▶ _Requests_:
1. From the article on moving Pakistan's power sector from LIBOR to SOFR, reproduce the passage that begins at the words "The Power Division argues" and stops after "equivalent to LIBOR.".
2. Carry on the article about NEPRA and the LIBOR-to-SOFR transition from the point where it stops.

▶ _Text shown_:
________________

ISLAMABAD: The National Electric Power Regulatory Authority (NEPRA) has supported one type of Secured Overnight Financing Rate (SOFR) uniformly across the power sector of Pakistan for consistent transaction, official sources told Business Recorder.
The power regulator in its comments on a summary of the Power Division titled “transition from LIBOR to SOFR” clarified that NEPRA determines tariff under Guidelines for Determination of Tariff for IPPs 2005 and relevant power policies which allow LIBOR as a cost of debt for adjustment of foreign debt component. The SOFR equivalence to LIBOR needs to be determined by the Finance Ministry, in consultation with Economic Affairs Division and State Bank of Pakistan for uniform application due to its implication on debt servicing/cost of debt.
According to the Power Division, IPPs and Independent Transmission Company (ITC) have obtained foreign financing from various International Financial Institutions including Development Financial Institutions (DFIs) such as ADB, IFC, IDB and other commercial banks based on LIBOR as an applicable benchmark rate and accordingly the same benchmark has been reflected in the project documents (Financing Documents, Tariff Determinations, Implementation Agreements (LAs), Power Purchase Agreements (PPAs) and Transmission Service Agreement (TSA).
SOFR likely to replace LIBOR as benchmark
Consequently, NEPRA revises the tariff of such IPPs, on periodic basis, based on LIBOR. However, LIBOR will be discontinued, and, no longer will be available in future. This discontinuation/non-availability of LIBOR warrants adoption of an alternate benchmark rate which is acceptable to lenders, IPPs and power purchaser enabling NEPRA to make requisite revision in tariff as well as IPPs to make repayment of their respective loans to lenders.
The US-based Federal Reserve’s Alternative Reference Rate Committee (ARRC) has selected the Secured Overnight Financing Rate which is more robust benchmark and risk-free rate (backed by US Treasury as a collateral) to replace LIBOR for both legacy and new contracts. Accordingly, several IPPs together with their lenders have approached PPIB including other stakeholders, ie, SBP, Finance Division, CPPA-G and NEPRA for ensuring a smooth transition from LIBOR to SOFR.
Currently three types of SOFR are used in market which are as follows: (i) daily simple SOFR which is based on weighted average of daily SOFR; (ii) SOFR Compounded in Arrears based on daily simple SOFR convention but includes the element of compounding each day of interest during the accrual period; and (iii) Term SOFR based on forward-looking SOFR rate, uses SOFR futures and benchmark SOFR derivatives to provide a forward rate for a given time period (e.g., one, three, six and twelve months).
The Power Division argues that since LIBOR and SOFR historically have not been equivalent, therefore an adjustment is required to bring SOFR as much as possible, at par with LIBOR. The International Swaps and Derivatives Association (the “ISDA”) recommended that a Credit Adjustment Spread (the “CAS”) be added to SOFR to bring SOFR tentatively at par with LIBOR for various tenors on legacy contracts. Accordingly, the proposed CAS for 6-month tenor is 42.6 bps, for 3-month 26.16 bps and for 1-month tenor 11.45 bps respectively. The CAS has been widely adopted in the international market for both derivatives and loans and Islamic financing as transition from LIBOR to SOFR. Consequently, in line with ISDA proposals for a smooth transition, CAS will be added to underlying SOFR to make it, as much as possible, equivalent to LIBOR.

________________

▶ _Raw data_:
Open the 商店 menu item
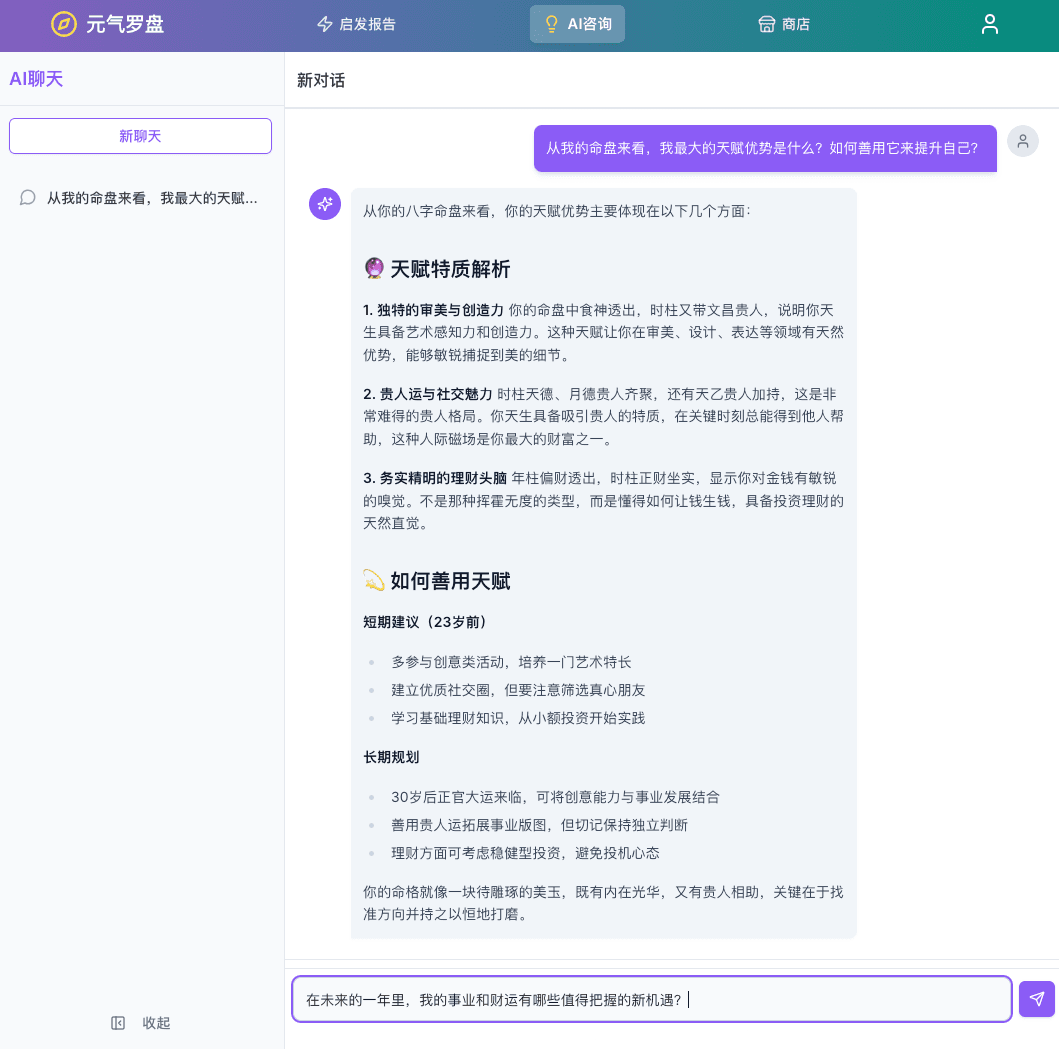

________________

▶ _Answers given_:
1.
The Power Division argues that since LIBOR and SOFR historically have not been equivalent, therefore an adjustment is required to bring SOFR as much as possible, at par with LIBOR. The International Swaps and Derivatives Association (the “ISDA”) recommended that a Credit Adjustment Spread (the “CAS”) be added to SOFR to bring SOFR tentatively at par with LIBOR for various tenors on legacy contracts. Accordingly, the proposed CAS for 6-month tenor is 42.6 bps, for 3-month 26.16 bps and for 1-month tenor 11.45 bps respectively. The CAS has been widely adopted in the international market for both derivatives and loans and Islamic financing as transition from LIBOR to SOFR. Consequently, in line with ISDA proposals for a smooth transition, CAS will be added to underlying SOFR to make it, as much as possible, equivalent to LIBOR.

2.
On the issue, Finance Division in consultation with SBP held deliberations and conveyed decision taken thereof whereas the DFIs including ADB, IDB and IFC argue that “Term SOFR plus CAS” would be an appropriate alternate benchmark to replace LIBOR, the Chinese sponsors including their lenders contend that due to various reasons including registration of Chinese banks for SOFR, they are only allowed to opt “Daily Simple SOFR plus CAS as recommended by ISDA”. Both the Chinese lenders as well as DFIs have made it clear that CAS as recommended by ISDA is non-negotiable.
In order to select an appropriate benchmark for all stakeholders, Power Division constituted a committee having representatives from Finance Division, Economic Affairs Division, SBP, Nepra, CPPAG, PPIB. The committee in its meetings had detailed deliberations on all aspects and unanimously agreed that negotiating Credit Adjustment Spread (“CAS”) is not a feasible option keeping in view the cost-benefit analyses, as such, the earlier proposal of hiring a consultant to negotiate the CAS is also not required. In the light of discussions and decisions taken by the committee, following proposals have been made for consideration of the ECC of the Cabinet: (a) IPPs/ITC may be allowed to adopt either of the following as replacement for LIBOR notably (i) Term SOFR plus ISDA recommended CAS or (ii) Daily Simple SOFR plus ISDA recommended CAS.
It was also decided that power purchaser (CPPA-G) and power seller (IPP) shall approach NÉPRA for determination of alternative index to replace LIBOR in the light of agreed mechanism. The SOFR opted by IPPs for indexation purposes shall necessarily be reflected in the financing documents of the project. Nepra shall finalize all the procedural formalities required to replace LIBOR with SOFR for the purposes of tariff determination/indexation mechanism, to be effective from July 1, 2023.
The PPIB, AEDB, CPPA-G and NTDC would be authorized to execute appropriate amendments to the respective agreements, ie, IAs/PPAs/TSA, etc, to cater for change from LIBOR to SOFR.